#### Material shown
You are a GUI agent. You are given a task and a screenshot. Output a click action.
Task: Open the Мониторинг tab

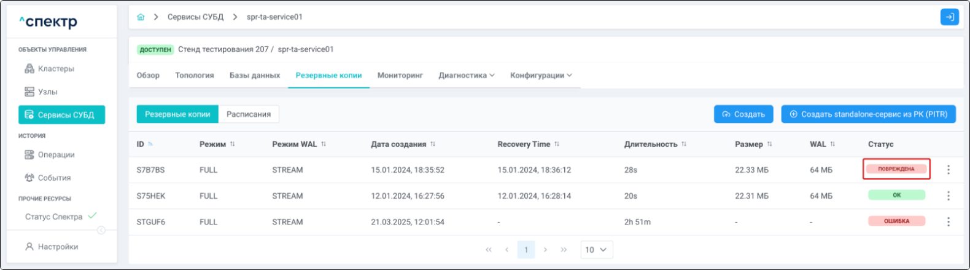pyautogui.click(x=400, y=75)
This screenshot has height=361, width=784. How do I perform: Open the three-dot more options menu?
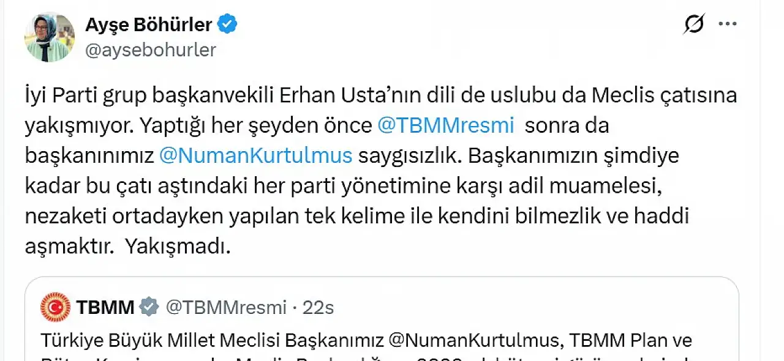tap(727, 25)
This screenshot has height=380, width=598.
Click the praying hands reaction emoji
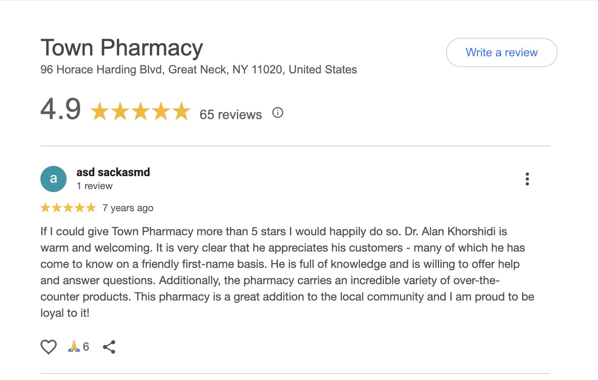pos(74,347)
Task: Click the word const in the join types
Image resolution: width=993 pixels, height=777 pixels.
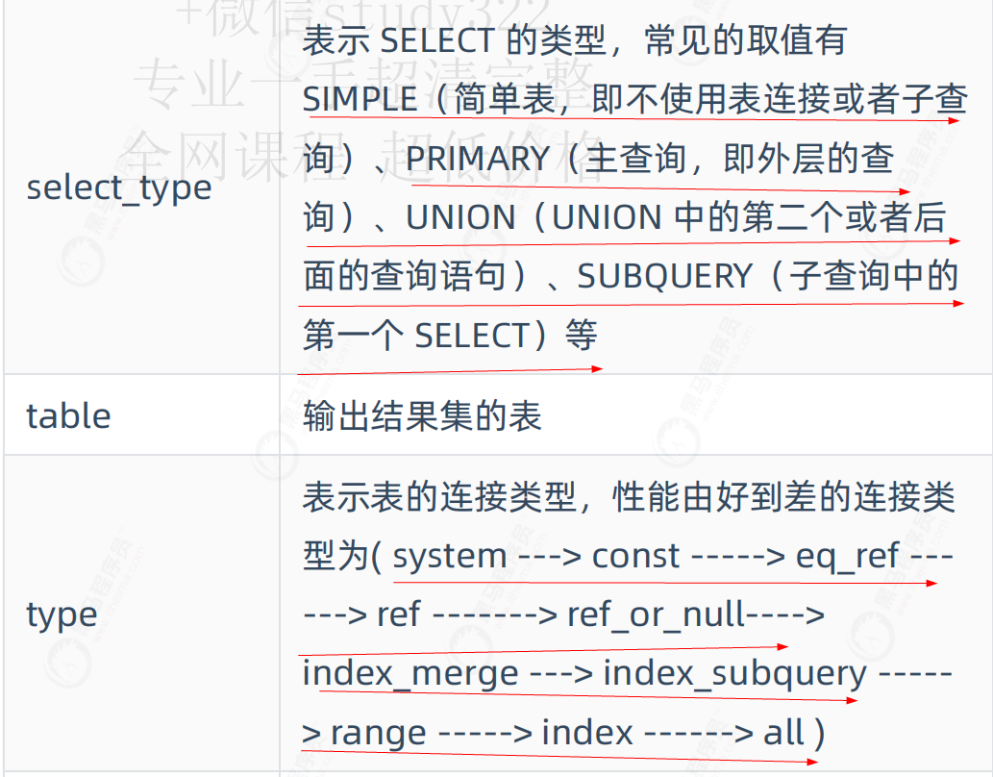Action: [635, 556]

#### What needs to be done
Each line of the data above should be reproduced without alteration, and no picture should appear in the copy.

#### Solution to this exercise
You are a GUI agent. You are given a task and a screenshot. Output a click action.
Task: Open the Мониторинг tab

pyautogui.click(x=400, y=75)
This screenshot has height=361, width=784. How do I perform: Open the three-dot more options menu?
tap(727, 25)
This screenshot has height=380, width=598.
Click the praying hands reaction emoji
pos(74,347)
Task: Click the word const in the join types
Image resolution: width=993 pixels, height=777 pixels.
Action: [635, 556]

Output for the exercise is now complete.